Band of brothers and sisters share WWII experiences in new book

November 9, 2009 | Features
By Cynthia Nowak



Russell Frautschi, a radio operator and gunner on a B-17 shot down over Germany, lived for 10 days in a bare six-by-eight interrogation center room where, as he said, “All I would give them was my name, rank and serial number. I don’t know why they kept questioning me. They knew everything about me, even knew my mother’s maiden name.”

webwwii-book-cover-4c1-10-5-copyHarvey Canard, who spent five weeks on the ash-covered Pacific island of Iwo Jima, recalled the peculiarly personal turn combat could take: “If someone creeps up on you at night, you can’t fire your rifle because the flash can be seen for miles and the next thing you know, shells would come raining in on you … next you throw a hand grenade at him. The downside to that is he can pick it up and throw it back at you. The next option is to take him hand-to-hand. The choices are bad, bad and bad.”

Marguerite Terrill, a real-life Rosie the Riveter who worked on B-24s at Michigan’s Willow Run plant, remembered the day a flight engineer helped her sneak onto a bomber test flight: “The crew was in on it, so I told them I was there and they gave me a parachute to wear. The crew had to work out a lot of bugs while in the air, so I didn’t get back until an hour after shift change. I missed my ride home.”

Those are just snippets of three of the 80 interviews with members of the “Greatest Generation” that appear in What a Time It Was: Interviews With Northwest Ohio Veterans of World War II, a book published today by The University of Toledo Urban Affairs Center Press. The book was compiled and edited by U.S. Army veteran and UT alumnus Andrew “Bud” Fisher, a volunteer for the local Veterans History Project that’s archived in the Ward M. Canaday Center of Special Collections in Carlson Library.

Fisher interviewed some 500 area WWII veterans, a feat honored by the Library of Congress. He spoke with men and women from all service branches and both the European and Pacific theaters of operation, in addition to the home front. The book’s appendix lists all the interviewees, whose recordings are housed in the Canaday Center.

Fisher, who located the book’s subjects though veterans’ organizations, said of the experience, “It was a privilege to talk with all these people who answered the call to duty. There was a thread that ran through all [the stories]: patriotism and modesty. No matter how many medals some of them won, they would downplay it; sometimes I’d have to drag it out of them.”

In many cases, veterans who’d never shared their wartime experiences with their families would open up for Fisher. “Afterwards, receiving a copy of the audiotape for the family was important to them,” he said.

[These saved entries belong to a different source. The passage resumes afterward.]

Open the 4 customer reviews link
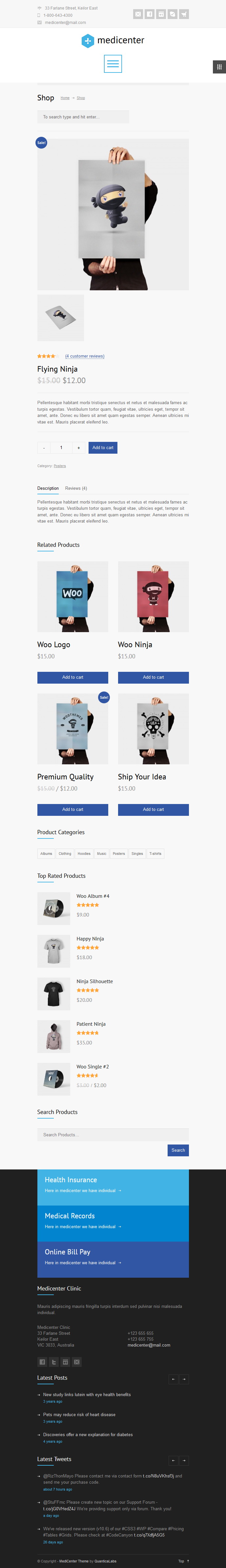Viewport: 226px width, 1568px height. (85, 356)
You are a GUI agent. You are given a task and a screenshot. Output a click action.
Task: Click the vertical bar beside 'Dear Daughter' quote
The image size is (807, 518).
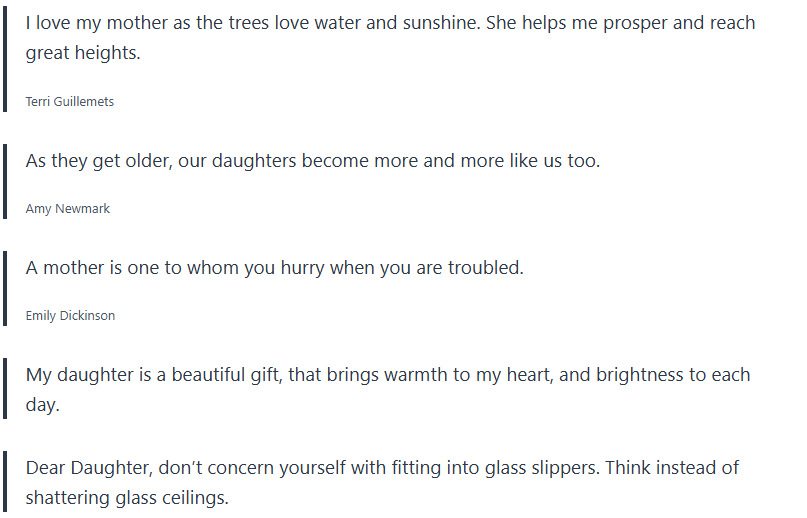(4, 482)
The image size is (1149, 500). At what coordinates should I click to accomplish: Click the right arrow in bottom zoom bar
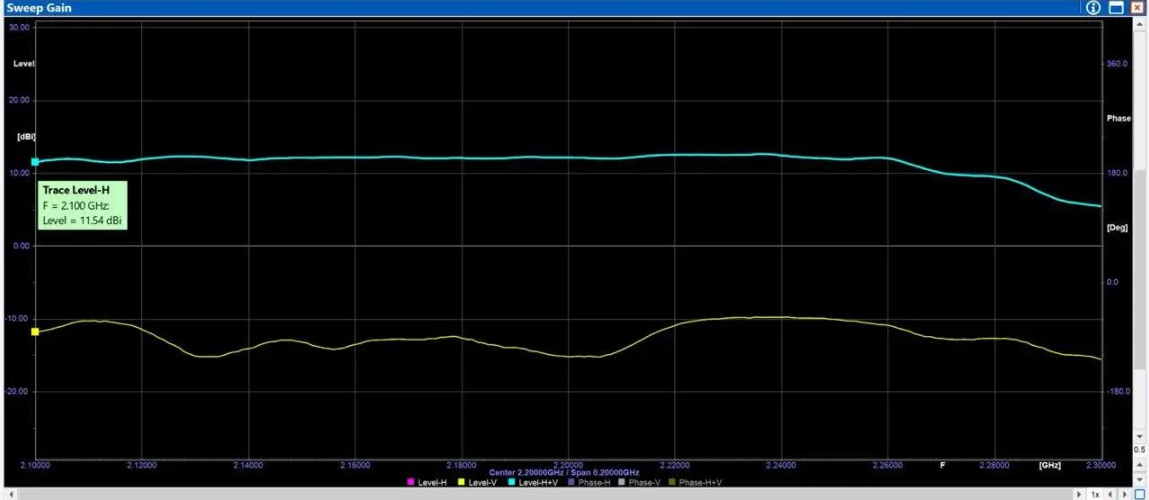point(1123,494)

Dr. Tom Barden, professor of English and director of the UT Honors Program, who helped edit the book, noted the confluence of its publication and the Nov. 11 dedication of the Veterans’ Plaza on Main Campus. “It’s an ideal match,” he said.

Pointing to the success of the National Public Radio’s “StoryCorps” project, Barden added, “A lot of what‘s circulating out there points to the importance of oral histories like these.”

“[The veterans] took me all over the world, to places I never heard of,” Fisher said of the interviews. “It was a history lesson, a geography lesson, a lesson about Americans.”

What a Time It Was will be available for purchase for $25 following the 11 a.m. Veterans’ Plaza dedication at a table inside the Memorial Field House. It also can be ordered online from the Urban Affairs Center at http://uac.utoledo.edu/Publications/uac-press/WhatATimeItWas.htm. Shipping and handling is $1.35. An option for credit cards will be available soon, as will copies at the UT Bookstore and UT Medical Center gift shop, and at Borders Books.